WHAT YOU NEED TO DO:
Output only the lines from the one holding "Viewport: 2576px width, 1449px height." to the end of the data below, please, copied exactly.

===== TASK INPUTS

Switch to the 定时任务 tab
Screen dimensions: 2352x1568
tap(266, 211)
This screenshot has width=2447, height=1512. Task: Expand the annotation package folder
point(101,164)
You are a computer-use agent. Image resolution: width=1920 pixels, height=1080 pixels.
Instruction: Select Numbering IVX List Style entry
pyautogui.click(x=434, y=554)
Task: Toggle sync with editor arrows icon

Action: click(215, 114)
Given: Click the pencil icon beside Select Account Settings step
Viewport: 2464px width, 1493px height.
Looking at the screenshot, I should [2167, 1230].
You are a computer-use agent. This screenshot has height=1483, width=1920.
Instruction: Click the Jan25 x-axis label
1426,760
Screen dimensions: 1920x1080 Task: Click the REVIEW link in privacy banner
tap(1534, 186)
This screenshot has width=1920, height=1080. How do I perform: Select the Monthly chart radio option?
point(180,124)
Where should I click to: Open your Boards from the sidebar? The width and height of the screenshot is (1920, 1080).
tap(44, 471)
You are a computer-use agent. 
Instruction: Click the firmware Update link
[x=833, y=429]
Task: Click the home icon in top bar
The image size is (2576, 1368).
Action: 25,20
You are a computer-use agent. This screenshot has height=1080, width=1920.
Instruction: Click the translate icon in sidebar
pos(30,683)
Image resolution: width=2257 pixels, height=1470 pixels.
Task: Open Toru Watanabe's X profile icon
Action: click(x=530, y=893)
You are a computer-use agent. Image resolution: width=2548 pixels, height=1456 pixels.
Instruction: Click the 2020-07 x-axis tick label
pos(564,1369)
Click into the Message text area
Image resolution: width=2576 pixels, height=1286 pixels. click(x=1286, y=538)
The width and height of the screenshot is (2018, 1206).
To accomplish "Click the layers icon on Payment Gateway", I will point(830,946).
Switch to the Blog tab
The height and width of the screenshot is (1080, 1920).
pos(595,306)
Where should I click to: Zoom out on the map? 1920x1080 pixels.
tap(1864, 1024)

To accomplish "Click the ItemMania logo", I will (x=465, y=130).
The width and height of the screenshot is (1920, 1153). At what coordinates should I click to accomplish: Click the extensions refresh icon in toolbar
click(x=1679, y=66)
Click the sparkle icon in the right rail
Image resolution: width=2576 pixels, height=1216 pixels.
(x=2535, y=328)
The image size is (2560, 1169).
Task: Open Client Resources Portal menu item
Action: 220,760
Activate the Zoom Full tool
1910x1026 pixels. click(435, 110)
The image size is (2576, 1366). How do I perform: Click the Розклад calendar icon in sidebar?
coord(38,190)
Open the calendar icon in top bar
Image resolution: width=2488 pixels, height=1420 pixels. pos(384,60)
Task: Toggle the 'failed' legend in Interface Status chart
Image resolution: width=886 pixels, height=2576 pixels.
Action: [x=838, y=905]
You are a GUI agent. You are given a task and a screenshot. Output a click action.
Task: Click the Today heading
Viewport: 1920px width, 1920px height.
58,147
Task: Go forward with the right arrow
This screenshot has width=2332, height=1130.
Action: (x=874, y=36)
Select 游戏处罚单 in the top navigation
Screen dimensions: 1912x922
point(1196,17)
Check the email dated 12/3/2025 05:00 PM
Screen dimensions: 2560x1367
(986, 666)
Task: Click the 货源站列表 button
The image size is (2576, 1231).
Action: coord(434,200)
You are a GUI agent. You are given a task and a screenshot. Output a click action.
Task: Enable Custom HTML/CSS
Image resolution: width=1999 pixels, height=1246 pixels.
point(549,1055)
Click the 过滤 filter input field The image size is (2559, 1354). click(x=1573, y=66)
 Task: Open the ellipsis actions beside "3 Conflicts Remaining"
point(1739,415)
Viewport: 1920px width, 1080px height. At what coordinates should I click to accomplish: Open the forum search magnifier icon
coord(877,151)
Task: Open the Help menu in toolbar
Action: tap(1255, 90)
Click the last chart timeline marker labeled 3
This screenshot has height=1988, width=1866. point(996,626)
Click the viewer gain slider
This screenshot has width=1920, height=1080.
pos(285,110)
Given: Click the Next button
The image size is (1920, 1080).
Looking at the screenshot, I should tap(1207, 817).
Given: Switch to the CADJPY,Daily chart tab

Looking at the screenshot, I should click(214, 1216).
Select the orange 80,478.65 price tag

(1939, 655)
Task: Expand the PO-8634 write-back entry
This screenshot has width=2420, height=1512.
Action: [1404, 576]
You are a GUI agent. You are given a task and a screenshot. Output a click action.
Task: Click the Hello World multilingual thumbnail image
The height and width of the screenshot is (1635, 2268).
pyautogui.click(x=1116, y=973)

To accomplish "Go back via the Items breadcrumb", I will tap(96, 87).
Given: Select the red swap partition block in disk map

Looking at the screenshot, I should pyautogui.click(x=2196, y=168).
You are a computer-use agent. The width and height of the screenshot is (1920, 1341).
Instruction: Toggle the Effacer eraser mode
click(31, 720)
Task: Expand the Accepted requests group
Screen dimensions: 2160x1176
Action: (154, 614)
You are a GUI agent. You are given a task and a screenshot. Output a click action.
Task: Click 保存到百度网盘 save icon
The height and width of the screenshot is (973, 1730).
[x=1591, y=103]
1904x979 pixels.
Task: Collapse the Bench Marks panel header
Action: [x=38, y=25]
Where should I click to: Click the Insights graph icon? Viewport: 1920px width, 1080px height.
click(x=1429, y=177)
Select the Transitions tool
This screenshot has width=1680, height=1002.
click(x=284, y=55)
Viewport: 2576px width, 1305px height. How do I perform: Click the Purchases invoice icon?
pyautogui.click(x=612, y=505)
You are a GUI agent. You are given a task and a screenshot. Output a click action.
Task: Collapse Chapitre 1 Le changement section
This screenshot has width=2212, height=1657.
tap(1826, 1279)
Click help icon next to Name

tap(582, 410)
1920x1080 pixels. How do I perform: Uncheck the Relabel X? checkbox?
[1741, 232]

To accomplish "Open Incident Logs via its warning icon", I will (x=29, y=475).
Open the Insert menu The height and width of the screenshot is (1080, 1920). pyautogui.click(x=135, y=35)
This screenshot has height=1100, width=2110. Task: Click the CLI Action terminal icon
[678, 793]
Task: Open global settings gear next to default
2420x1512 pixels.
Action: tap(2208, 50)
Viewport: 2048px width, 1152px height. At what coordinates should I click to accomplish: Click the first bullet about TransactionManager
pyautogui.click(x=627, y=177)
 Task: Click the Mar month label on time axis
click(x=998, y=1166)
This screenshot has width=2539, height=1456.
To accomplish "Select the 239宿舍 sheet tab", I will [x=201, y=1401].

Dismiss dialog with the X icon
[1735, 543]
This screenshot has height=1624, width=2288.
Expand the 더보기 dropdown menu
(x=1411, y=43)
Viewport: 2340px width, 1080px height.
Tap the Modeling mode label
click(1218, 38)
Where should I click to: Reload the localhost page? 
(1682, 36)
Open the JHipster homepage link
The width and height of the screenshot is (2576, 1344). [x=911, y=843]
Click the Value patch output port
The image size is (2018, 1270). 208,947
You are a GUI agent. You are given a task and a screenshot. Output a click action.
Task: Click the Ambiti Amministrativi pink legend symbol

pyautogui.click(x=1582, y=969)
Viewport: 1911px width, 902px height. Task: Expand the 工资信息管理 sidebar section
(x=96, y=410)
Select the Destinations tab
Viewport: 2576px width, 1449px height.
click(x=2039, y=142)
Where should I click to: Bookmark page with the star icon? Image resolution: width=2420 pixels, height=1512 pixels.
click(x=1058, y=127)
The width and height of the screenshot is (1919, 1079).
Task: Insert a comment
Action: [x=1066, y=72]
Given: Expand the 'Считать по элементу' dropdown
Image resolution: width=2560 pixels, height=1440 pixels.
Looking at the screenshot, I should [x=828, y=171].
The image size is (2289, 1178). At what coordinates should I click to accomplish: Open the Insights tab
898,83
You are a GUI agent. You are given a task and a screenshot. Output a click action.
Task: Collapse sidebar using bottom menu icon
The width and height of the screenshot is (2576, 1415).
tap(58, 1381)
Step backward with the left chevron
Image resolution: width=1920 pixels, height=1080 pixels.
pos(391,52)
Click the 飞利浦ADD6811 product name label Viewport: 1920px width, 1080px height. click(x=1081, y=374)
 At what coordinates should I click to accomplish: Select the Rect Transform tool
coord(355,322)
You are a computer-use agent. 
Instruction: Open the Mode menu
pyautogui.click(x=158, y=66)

==========

ANSWER BOX:
Viewport: 2576px width, 1449px height.
click(x=2039, y=142)
Where should I click to: Bookmark page with the star icon? Image resolution: width=2420 pixels, height=1512 pixels.
click(x=1058, y=127)
The width and height of the screenshot is (1919, 1079).
Task: Insert a comment
Action: [x=1066, y=72]
Given: Expand the 'Считать по элементу' dropdown
Image resolution: width=2560 pixels, height=1440 pixels.
Looking at the screenshot, I should [x=828, y=171].
The image size is (2289, 1178). At what coordinates should I click to accomplish: Open the Insights tab
898,83
You are a GUI agent. You are given a task and a screenshot. Output a click action.
Task: Collapse sidebar using bottom menu icon
The width and height of the screenshot is (2576, 1415).
tap(58, 1381)
Step backward with the left chevron
Image resolution: width=1920 pixels, height=1080 pixels.
pos(391,52)
Click the 飞利浦ADD6811 product name label Viewport: 1920px width, 1080px height. click(x=1081, y=374)
 At what coordinates should I click to accomplish: Select the Rect Transform tool
coord(355,322)
You are a computer-use agent. 
Instruction: Open the Mode menu
pyautogui.click(x=158, y=66)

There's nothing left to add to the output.